この映画が円盤化される際には、是非とも副音声で流していたものを特典として、何なら新しく撮り直したものもつけて欲しいくらいではあるが、万が一つかなかった時に後悔したくないので、暗闇で可能な限り書いたメモを元に副音声コメンタリーを文字起こししました。ミミズ文字で読めなかったり、重ねて書いてしまったり、内容に惹き込まれすぎて書ききれなかったりして文字起こしを諦めたところもあるので悪しからず。ゴリゴリのネタバレ、そして時々感想込みです。
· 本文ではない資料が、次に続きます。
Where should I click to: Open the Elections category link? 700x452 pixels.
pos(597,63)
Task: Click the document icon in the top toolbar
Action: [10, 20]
「出だしこそちゃんとしないといけないけど、3人で話しているとどんどん楽しくなっちゃう」北斗🔹「初号以来です、観るの」


・OP 藤沢さんがバス停で雨に打たれている
三宅「11月くらいのバスのロータリーで撮りましたね」「実際に倒れている人を見かけたことがあって。その時にこうやっているカメラワークから始めたいと思った」萌音🔸「結果始まりは原作と一緒になりましたね」北斗🔹「結構ショックな始まりですよね」三宅「めっちゃ濡れてんのにさ、「もっとやりたい!」って言うの」萌音🔸「楽しくなっちゃって。やりたくないですか?」北斗🔹「すぐ体調崩すよ(笑)」

・原作のお名前が表示される
「ここで原作出るの珍しいですよね」

・冒頭に流れている音楽
三宅「Hi'Specにかなり初期段階で大まかに作品のイメージを伝えた。それで「その話聞いて軽く作ってみました」って渡されたのほぼこれ。すごいよね。」北斗🔹「僕、夜明けの曲でふと思い出すのなんだかんだこれかもしれないです」

・「カット数少ないですよね」三宅「そう言われるんだけどそうなのかな、でも終盤になると終わりたくない!って思ってカット数増やしたくなっちゃう」

・藤沢さんの失態を上司がタブレットで見ている
「出た(笑)タブレット(笑)」北斗🔹「最悪(笑)酷すぎる(笑)」三宅「タブレットで撮っちゃったのは横にいる若い男性だったんだよね(笑)思わず撮っちゃったっていう。この並びが絶妙だよね(笑)上司が優しい」

北斗🔹「藤沢さんが強キャラになっちゃってるから、山添くん最初プレッシャーでした。山添くんって藤沢さんの相手になるわけですから。なのに藤沢さんが強キャラすぎて」

・藤沢さんのティッシュ配り
萌音🔸「これ言っていいですか?最後本当は三宅監督が歩いてきたのになんでカットしたんですか!(笑)」三宅「俳優の三宅は駄目でした。佇まいがもうなんかあるじゃないですか。カットしちゃった」

・栗田科学
北斗🔹「本当にセットが細やかだった。こっち(左)の方にある出勤ボードとか」三宅「途中北海道に出張してる人いたよね」
(山添くんかな?Feel da CITY真駒内のときかな?と予想💡)

・シュークリーム案件
三宅/萌音🔸「ゾエくん!」北斗🔹「強キャラだ」萌音🔸「本番でもごもご感強まったのが面白かった(カロリーメイト食べてる山添くん)」北斗🔹「ガム(笑)なんなのあいつ(笑)」

・炭酸案件
北斗🔹「来た!ダンかりん」「空気読めてないな〜」三宅「ダン(笑)今のは編集で消せるなって判断したのかな(笑)」萌音🔸「編集ポイントだ(笑)」(冷蔵庫に山添くんが炭酸を取りに来る)
(どこかのシーンで話していたけど忘れてしまったのでここで追記:北斗🔹「ダンかりんってオーディションですか?」三宅「そうだね」)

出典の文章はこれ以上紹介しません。